* [EXERCISE REQUIREMENTS]: Put the lines of the material from the line holding "The width and height of the screenshot is (482, 321)." through the line holding "pos(20,219)", inclusive, into a JSON list of strings. Use one string per line and leave out blank lines.
+++ DATA ENTRIES +++
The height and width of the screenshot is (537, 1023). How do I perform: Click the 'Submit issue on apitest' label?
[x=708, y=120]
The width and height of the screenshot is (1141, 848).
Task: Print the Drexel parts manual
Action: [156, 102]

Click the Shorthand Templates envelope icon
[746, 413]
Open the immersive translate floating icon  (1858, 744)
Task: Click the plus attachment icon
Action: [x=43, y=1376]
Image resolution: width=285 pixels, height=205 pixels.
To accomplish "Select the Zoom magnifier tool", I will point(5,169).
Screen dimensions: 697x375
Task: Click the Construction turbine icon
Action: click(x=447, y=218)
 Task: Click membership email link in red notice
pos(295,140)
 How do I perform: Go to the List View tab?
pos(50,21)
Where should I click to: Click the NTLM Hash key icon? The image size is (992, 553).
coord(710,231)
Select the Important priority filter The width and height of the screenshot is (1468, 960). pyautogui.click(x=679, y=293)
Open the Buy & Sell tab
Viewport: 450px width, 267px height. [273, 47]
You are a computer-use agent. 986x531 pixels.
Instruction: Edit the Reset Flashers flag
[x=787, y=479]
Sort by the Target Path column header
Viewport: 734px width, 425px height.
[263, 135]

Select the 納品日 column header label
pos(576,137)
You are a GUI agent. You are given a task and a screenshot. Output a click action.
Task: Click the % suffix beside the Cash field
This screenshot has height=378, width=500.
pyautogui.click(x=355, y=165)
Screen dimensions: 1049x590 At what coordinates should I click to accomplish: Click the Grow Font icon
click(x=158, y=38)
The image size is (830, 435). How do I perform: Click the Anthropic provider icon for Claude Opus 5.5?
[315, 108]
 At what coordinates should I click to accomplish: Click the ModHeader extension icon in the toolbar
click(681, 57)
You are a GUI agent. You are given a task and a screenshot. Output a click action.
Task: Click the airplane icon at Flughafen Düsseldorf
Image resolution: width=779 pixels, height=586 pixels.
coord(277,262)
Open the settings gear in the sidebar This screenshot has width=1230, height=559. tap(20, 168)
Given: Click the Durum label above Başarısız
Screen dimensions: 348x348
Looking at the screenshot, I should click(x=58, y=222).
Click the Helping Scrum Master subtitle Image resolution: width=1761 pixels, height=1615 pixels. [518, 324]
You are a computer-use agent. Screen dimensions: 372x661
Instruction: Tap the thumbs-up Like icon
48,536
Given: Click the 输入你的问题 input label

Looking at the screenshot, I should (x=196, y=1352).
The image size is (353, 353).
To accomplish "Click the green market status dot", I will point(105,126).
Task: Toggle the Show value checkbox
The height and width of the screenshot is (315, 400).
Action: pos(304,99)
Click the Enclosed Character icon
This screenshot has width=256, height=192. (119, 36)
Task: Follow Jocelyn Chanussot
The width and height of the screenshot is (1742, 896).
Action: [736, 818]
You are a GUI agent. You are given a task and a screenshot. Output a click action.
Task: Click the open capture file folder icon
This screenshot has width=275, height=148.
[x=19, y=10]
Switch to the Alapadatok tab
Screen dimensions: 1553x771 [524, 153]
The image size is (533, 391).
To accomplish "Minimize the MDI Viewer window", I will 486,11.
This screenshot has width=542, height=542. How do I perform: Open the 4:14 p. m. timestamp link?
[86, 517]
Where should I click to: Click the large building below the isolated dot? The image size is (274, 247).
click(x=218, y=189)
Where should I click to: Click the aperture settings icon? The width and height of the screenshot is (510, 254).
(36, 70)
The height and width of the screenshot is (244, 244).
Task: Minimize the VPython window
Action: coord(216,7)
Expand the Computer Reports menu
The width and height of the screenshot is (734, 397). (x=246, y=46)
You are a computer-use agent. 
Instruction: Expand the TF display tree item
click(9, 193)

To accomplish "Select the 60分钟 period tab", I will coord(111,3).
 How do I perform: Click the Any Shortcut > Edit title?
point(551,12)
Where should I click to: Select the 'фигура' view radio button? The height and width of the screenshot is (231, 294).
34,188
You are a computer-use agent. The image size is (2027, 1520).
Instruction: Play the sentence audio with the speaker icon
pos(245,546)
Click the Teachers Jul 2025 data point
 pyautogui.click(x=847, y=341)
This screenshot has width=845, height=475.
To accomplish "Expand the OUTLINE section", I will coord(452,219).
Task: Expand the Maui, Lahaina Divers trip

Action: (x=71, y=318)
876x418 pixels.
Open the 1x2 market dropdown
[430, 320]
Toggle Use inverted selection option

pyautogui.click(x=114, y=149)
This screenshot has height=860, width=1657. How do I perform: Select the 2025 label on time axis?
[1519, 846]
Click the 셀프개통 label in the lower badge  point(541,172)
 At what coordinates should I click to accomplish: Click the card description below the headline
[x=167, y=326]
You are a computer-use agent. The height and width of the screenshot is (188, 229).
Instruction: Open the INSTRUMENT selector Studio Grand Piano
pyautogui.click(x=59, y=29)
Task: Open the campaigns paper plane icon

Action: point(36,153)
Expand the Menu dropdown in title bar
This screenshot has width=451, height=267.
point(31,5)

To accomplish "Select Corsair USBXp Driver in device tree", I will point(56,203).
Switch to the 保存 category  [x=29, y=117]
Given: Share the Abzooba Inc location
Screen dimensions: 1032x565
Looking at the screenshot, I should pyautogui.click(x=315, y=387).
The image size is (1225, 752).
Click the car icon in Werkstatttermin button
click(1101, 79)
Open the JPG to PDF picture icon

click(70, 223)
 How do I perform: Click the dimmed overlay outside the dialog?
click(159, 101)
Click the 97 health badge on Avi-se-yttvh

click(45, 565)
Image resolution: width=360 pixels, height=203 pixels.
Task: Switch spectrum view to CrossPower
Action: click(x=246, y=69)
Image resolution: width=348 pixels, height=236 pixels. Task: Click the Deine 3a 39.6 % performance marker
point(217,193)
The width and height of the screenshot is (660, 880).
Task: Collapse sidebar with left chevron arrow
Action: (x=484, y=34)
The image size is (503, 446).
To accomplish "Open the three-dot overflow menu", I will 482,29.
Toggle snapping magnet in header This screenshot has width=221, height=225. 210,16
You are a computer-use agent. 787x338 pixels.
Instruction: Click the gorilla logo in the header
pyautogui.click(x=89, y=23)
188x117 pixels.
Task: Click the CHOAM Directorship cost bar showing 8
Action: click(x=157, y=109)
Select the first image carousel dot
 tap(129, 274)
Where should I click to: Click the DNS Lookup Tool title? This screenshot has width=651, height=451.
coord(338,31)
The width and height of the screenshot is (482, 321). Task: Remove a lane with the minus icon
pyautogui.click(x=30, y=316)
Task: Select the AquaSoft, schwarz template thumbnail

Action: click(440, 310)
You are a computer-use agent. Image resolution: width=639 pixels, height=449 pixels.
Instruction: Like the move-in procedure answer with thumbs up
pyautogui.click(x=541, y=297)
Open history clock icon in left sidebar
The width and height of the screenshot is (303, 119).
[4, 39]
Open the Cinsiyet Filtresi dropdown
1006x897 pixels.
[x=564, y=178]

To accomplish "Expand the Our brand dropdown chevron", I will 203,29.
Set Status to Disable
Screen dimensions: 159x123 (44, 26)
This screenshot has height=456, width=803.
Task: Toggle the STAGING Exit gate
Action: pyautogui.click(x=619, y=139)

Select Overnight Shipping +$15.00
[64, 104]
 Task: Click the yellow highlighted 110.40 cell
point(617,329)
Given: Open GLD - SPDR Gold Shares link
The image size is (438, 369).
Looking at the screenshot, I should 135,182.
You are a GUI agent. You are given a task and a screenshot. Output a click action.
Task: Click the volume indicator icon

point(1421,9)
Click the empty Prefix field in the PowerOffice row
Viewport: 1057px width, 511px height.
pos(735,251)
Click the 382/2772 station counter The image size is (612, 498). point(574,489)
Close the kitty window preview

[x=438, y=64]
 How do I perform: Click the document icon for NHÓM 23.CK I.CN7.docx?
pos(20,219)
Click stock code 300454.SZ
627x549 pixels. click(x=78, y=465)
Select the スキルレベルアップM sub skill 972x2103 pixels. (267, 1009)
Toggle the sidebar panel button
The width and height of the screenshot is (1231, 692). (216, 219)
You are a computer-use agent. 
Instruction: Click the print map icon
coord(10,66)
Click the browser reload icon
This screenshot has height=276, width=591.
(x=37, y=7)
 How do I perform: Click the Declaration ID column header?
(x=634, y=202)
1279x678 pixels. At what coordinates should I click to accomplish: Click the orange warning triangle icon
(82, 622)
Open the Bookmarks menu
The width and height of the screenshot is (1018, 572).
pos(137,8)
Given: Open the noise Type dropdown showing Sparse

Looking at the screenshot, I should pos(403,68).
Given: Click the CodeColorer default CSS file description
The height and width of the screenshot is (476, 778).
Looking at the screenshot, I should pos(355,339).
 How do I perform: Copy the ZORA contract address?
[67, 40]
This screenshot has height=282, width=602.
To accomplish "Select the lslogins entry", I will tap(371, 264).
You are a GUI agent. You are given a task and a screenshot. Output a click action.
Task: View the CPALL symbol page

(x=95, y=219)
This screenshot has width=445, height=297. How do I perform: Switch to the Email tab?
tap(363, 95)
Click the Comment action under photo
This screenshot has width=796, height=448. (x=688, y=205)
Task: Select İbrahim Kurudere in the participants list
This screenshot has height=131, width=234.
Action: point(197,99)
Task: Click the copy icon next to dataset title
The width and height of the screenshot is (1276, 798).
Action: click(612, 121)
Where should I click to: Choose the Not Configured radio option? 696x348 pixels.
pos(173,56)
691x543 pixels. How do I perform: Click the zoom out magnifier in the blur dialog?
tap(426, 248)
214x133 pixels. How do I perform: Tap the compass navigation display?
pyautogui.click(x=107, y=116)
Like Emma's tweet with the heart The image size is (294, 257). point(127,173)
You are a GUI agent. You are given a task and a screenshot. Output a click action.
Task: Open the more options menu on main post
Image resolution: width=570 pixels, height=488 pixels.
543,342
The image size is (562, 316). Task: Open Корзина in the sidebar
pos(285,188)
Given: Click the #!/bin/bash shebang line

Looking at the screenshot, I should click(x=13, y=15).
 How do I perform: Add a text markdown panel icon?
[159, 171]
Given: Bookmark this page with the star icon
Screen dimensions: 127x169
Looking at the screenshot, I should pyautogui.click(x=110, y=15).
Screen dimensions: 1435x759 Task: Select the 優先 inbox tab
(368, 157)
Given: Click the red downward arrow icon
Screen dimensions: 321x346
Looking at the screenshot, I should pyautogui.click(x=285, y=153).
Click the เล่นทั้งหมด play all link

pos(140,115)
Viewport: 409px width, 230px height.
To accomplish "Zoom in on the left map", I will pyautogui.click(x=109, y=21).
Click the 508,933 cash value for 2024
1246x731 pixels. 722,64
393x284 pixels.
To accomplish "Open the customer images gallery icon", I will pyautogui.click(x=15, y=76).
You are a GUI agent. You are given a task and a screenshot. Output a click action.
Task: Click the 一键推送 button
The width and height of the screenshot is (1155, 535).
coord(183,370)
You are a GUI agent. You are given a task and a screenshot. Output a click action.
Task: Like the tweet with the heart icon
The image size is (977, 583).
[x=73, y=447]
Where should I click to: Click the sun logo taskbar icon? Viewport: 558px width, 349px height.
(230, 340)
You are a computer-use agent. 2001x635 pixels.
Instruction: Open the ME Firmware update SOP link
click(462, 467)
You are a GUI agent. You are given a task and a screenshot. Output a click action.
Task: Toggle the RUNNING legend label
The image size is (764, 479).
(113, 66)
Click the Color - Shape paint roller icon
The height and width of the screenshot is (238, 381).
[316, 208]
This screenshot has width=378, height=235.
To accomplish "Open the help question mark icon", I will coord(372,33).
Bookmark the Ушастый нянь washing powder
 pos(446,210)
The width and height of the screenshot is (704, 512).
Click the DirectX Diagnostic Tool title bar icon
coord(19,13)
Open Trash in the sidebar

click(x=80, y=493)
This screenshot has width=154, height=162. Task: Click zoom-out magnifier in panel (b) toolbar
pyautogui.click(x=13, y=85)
+++
* [ANSWER TO THIS TASK]:
[
  "The width and height of the screenshot is (482, 321). Task: Remove a lane with the minus icon",
  "pyautogui.click(x=30, y=316)",
  "Task: Select the AquaSoft, schwarz template thumbnail",
  "Action: click(440, 310)",
  "You are a computer-use agent. Image resolution: width=639 pixels, height=449 pixels.",
  "Instruction: Like the move-in procedure answer with thumbs up",
  "pyautogui.click(x=541, y=297)",
  "Open history clock icon in left sidebar",
  "The width and height of the screenshot is (303, 119).",
  "[4, 39]",
  "Open the Cinsiyet Filtresi dropdown",
  "1006x897 pixels.",
  "[x=564, y=178]",
  "To accomplish \"Expand the Our brand dropdown chevron\", I will 203,29.",
  "Set Status to Disable",
  "Screen dimensions: 159x123 (44, 26)",
  "This screenshot has height=456, width=803.",
  "Task: Toggle the STAGING Exit gate",
  "Action: pyautogui.click(x=619, y=139)",
  "Select Overnight Shipping +$15.00",
  "[64, 104]",
  " Task: Click the yellow highlighted 110.40 cell",
  "point(617,329)",
  "Given: Open GLD - SPDR Gold Shares link",
  "The image size is (438, 369).",
  "Looking at the screenshot, I should 135,182.",
  "You are a GUI agent. You are given a task and a screenshot. Output a click action.",
  "Task: Click the volume indicator icon",
  "point(1421,9)",
  "Click the empty Prefix field in the PowerOffice row",
  "Viewport: 1057px width, 511px height.",
  "pos(735,251)",
  "Click the 382/2772 station counter The image size is (612, 498). point(574,489)",
  "Close the kitty window preview",
  "[x=438, y=64]",
  " How do I perform: Click the document icon for NHÓM 23.CK I.CN7.docx?",
  "pos(20,219)"
]